An emotional day at T.A. Wilson Academy in Jackson as residents of the City’s temporary homeless shelter are forced to move out.

The City’s grant for a temporary solution to keep Jackson’s homeless indoors for the winter ended at midnight. It fell to Tashia Carter, CEO and Founder of Residents in Action, and her colleagues to move them out.

TASHIA CARTER: “I think we’ve all cried a couple of times — staff and the people who stay here....Yeah, it’s emotionally tolling.”

Carter says her staff have done their best to help with alternative housing. But about 22 of them, she says, still don’t know where they will be staying tonight.

Last minute fundraising was not enough to keep the shelter open.

I asked City Manager Jonathan Greene, who was on hand for the shut-down, whether the building’s future owners, Residents in Action, will be staying in the Wilson Complex…and on what terms. He says that remains to be determined.

JONATHAN GREENE: “Right now a lot of that stuff’s up in the air....Could there be an opportunity while we’re working on those things to lease the property from the City to continue operations? I could see that happening. It would take an act of City Council to make happen.”

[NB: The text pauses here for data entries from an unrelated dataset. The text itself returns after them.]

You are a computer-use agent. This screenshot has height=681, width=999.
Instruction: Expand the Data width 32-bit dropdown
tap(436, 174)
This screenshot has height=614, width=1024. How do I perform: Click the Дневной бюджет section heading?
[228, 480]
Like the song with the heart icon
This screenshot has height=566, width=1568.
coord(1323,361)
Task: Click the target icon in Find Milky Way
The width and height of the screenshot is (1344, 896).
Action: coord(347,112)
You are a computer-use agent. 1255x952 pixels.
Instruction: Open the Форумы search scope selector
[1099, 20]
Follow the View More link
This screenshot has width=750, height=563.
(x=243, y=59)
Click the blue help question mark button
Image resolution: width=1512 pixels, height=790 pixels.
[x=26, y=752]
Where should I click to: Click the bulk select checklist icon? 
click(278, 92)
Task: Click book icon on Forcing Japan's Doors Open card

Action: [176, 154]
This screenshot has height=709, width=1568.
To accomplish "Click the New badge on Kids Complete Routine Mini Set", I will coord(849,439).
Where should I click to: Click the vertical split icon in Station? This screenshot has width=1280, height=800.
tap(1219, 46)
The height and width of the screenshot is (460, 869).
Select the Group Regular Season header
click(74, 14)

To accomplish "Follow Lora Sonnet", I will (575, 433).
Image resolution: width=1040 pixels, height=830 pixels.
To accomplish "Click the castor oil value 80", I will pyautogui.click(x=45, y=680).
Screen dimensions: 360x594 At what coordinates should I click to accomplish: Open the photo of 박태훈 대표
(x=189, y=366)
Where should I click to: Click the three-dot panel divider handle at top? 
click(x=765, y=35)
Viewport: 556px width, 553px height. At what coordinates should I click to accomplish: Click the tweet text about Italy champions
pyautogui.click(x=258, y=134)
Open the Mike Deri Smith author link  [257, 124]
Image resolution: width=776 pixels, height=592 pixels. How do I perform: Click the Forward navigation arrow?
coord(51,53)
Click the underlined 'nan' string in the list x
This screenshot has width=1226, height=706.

Both Greene and Carter told me there had been outreach to other organizations to help those evicted today. But one of the most prominent — Jackson Interfaith Shelter — said they hadn’t been contacted by RiA or the City.

SHERYL SABO-GRIEVE, Director of Operations, Jackson Interfaith Shelter: “I did check with my staff — no one has heard from RiA…we don’t know what’s happening down there.”

Lack of communication notwithstanding, leaders of both agree emergency shelters are just a temporary fix. In fact, says Sabo-Grieve — who was once homeless herself — they can even make a bad situation worse.

SABO-GRIEVE: “We’ll see someone that’ll be here in the Shelter, they’ll be here for a while, they’re working well, they’re doing the things that they need to do to help them get permanent housing and stability…we keep them accountable for things. And then they decide to go to one of the temporary ones and when we see them — within two weeks, within a month — because they come down here to eat — all their progress is sliding. They go back to their old ways.”

Sabo-Grieve also says after a temporary shelter has closed, or money for hotels has run out, many are back to square one.

Carter knows the homeless need more than emergency warming — and hopes funders can change their mindset.

TASHIA CARTER: “Maybe it’s thinking outside of the box to reallocate those dollars to a program like this that supports connecting people to resources and helping them get food and serving as an advocate versus just plugging them in a hotel and leaving them there to fend for themselves.”

PREVIOUS VERSION OF THE STORY:

An emotional day at T.A. Wilson Academy in Jackson as residents of the City's temporary homeless shelter are forced to move out.

The City's grant ended at midnight for what was a temporary solution to keep Jackson's homeless indoors for the winter. It fell to Tashia Carter, CEO and Founder of Residents in Action, and her colleagues to move them out of both the pallet houses and T.A. Wilson Academy Annex today, where 40-some individuals had spent the past few months.

"I think we've all cried a couple of times — staff and the people who stay here....Yeah, it's emotionally tolling."

Carter says staff have done their best to help them into alternative housing. But about 22 of them, she says, still don't know where they will be staying tonight.

"As of Friday we had 35 people that we didn't know, you know, they had expressed that they had no support and they had nowhere else to go other than to return to the street, we're down to 22 now."

Some last minute fundraising by Residents in Action did not yield enough to keep the shelter open, and the organization still has no agreement with the City even to stay in the building the City has agreed to sell them.